Mereka lebih tertarik untuk mengorek kejadian tadi pagi yang masih menjadi tanda tanya besar.

Seluruh siswa tampak mewawancarai seorang yang tak berpengaruh banyak dari kejadian beberapa jam lalu.

Dicky, meski dia tidak terlihat begitu faham. Mereka terlanjur bertemu jalan buntu sebelum menemui titik terang.

Mau bagaimana lagi, dialah saksi tunggal selain beberapa orang lain lagi yang ticak ada disini.

Dicky dan Edo berasal dari smp yang sama. Dan kini, berada di SMK dan kelas yang sama. Tapi keduanya tidak pernah dekat. Hanya sekilas tegur sapa. Dan berbicara seperlunya.

" jadi gimana Dick, kejadian tadi ? " tanya seorang temannya, yang juga mewakili pertanyaan orang - orang didepannya.

" gue gak tau begitu jelas. Yang tau tuh, Zidan sama Zanuar. Mereka kelihatannya juga gak tau secara gamblang. Ataupun kejadian awalnya. "

Seluruh kumpulan siswa saling berargumen. Menebak apa yang terjadi, tanpa dasar teori dan bukti yang benar.

Sementara, tak jauh dari bangunan bertingkat tempat kelas Edo berada, tepatnya di lantai tiga bekas markas penting belanda belanda pada tahun 1875 itu.

Kelas 12 berkumpul untuk membicarakan beberapa hal penting. Sebenarnya berkumpul di tempat itu, sebuah lapangan terbuka nonfungsi dibelakang gedung bertingkat ini, dibelakang ruang seni di lantai dasar bangunan.

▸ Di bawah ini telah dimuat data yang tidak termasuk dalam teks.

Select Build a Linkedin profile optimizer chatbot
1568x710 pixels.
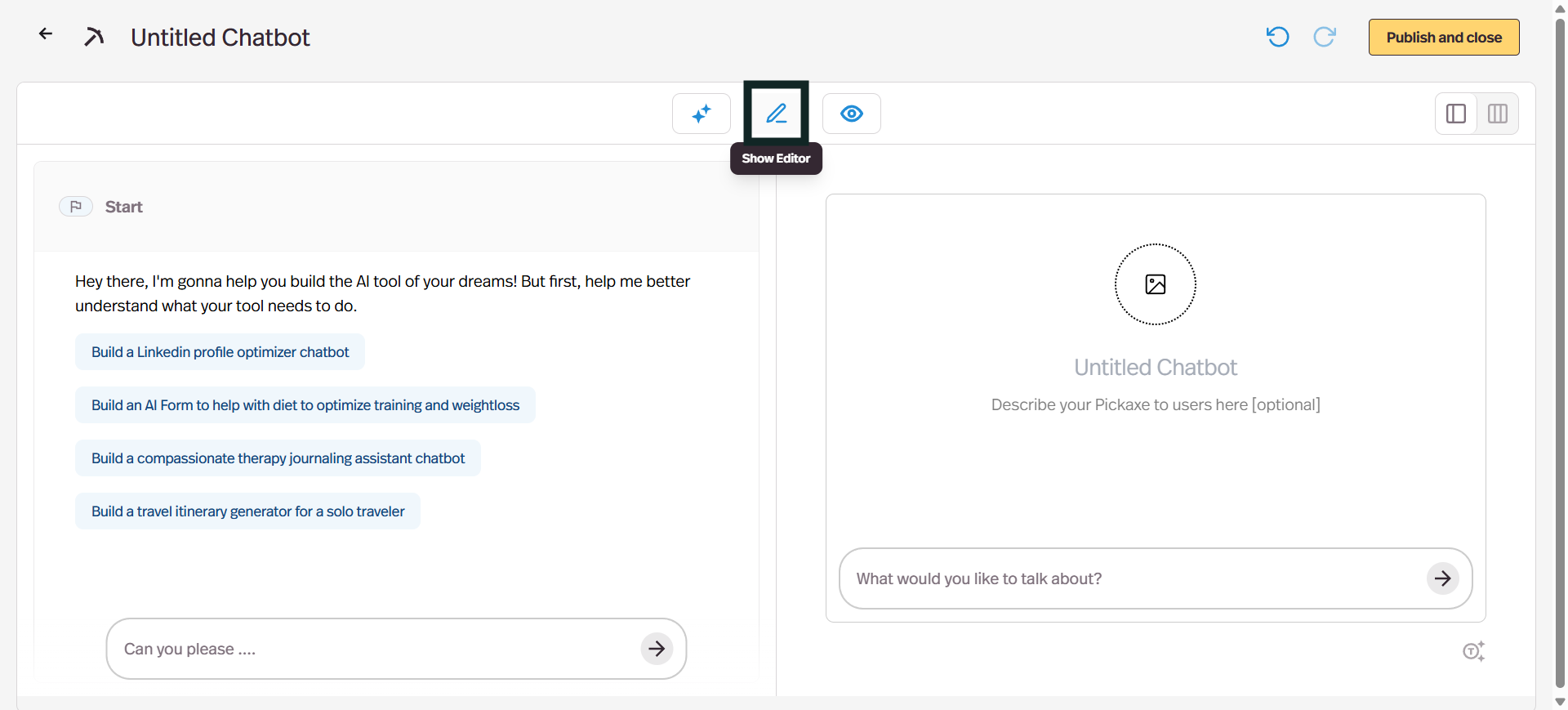coord(220,352)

Mereka kadang membicarakan hal - hal lain, atau mengadakan sebuah acara disana, khusus untuk senior. Hingga tempat itu dijuluki sebagai 'Tempat Para Penguasa'.

Penguasa ? Kenapa ?
Ya. Penguasa adalah penguasa, begitupun sebaliknya, sudra adalah sudra.

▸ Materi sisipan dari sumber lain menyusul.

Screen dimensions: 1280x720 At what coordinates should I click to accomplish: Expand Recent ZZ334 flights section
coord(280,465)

Tempat ini, tak pernah dijamah para junior culun. Hanya senior terhormat dipersilahkan kemari.
Dibawah pohon mahoni besar, pohon terbesar disekolah ini, para senior tak segan berkumpul jika ada masalah. Tak peduli tentang apa. Bahkan tentang para junior culun mereka, ' Adik kesayangan ' sebut mereka.

Hei. Itu masih tentang lingkungan sekolah bukan ? Apa aneh jika penguasa membela beberapa rakyat jelata ? Tidak. Tidak pernah ada kitab yang mengatakan bahwa itu salah.

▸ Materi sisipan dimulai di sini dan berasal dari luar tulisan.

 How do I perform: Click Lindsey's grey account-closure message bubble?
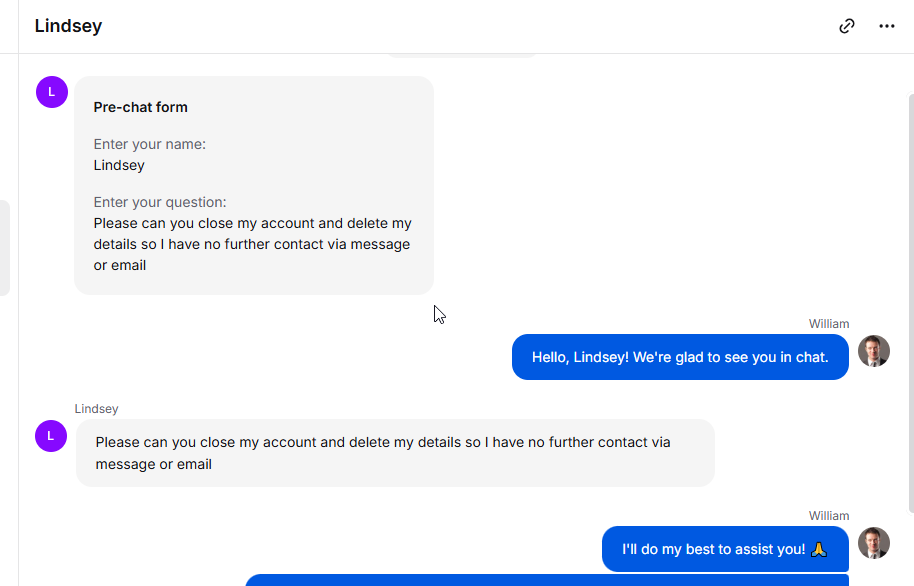coord(395,453)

" Gue gak nyangka bakal ada kejadian kaya gini. Gue gak habis pikir. " kata Thalita membuka pembicaraan. Untaiannya tetap tegas, matanya pun tetap semembara saat menerpa beberapa masalah kecil. Dia tetap, semenarik biasanya.

" jadi siapa. Diantara kalian yang tahu persis kejadian tadi pagi ?!! " sambung Ema, menatap serius.

Thalita tak sedikitpun terlihat sedih. Edo itu adiknya, bukankah kejam untuk tidak merasa sedih ? Tapi, dia lebih memilih untuk dendam, mungkin itu dilakukannya agar tak banyak air mata yang harus disekanya sendiri.

Tidak, sekalipun Thalita menangis, terlihat sedih sedikit saja, itu akan menimbulkan isu heboh.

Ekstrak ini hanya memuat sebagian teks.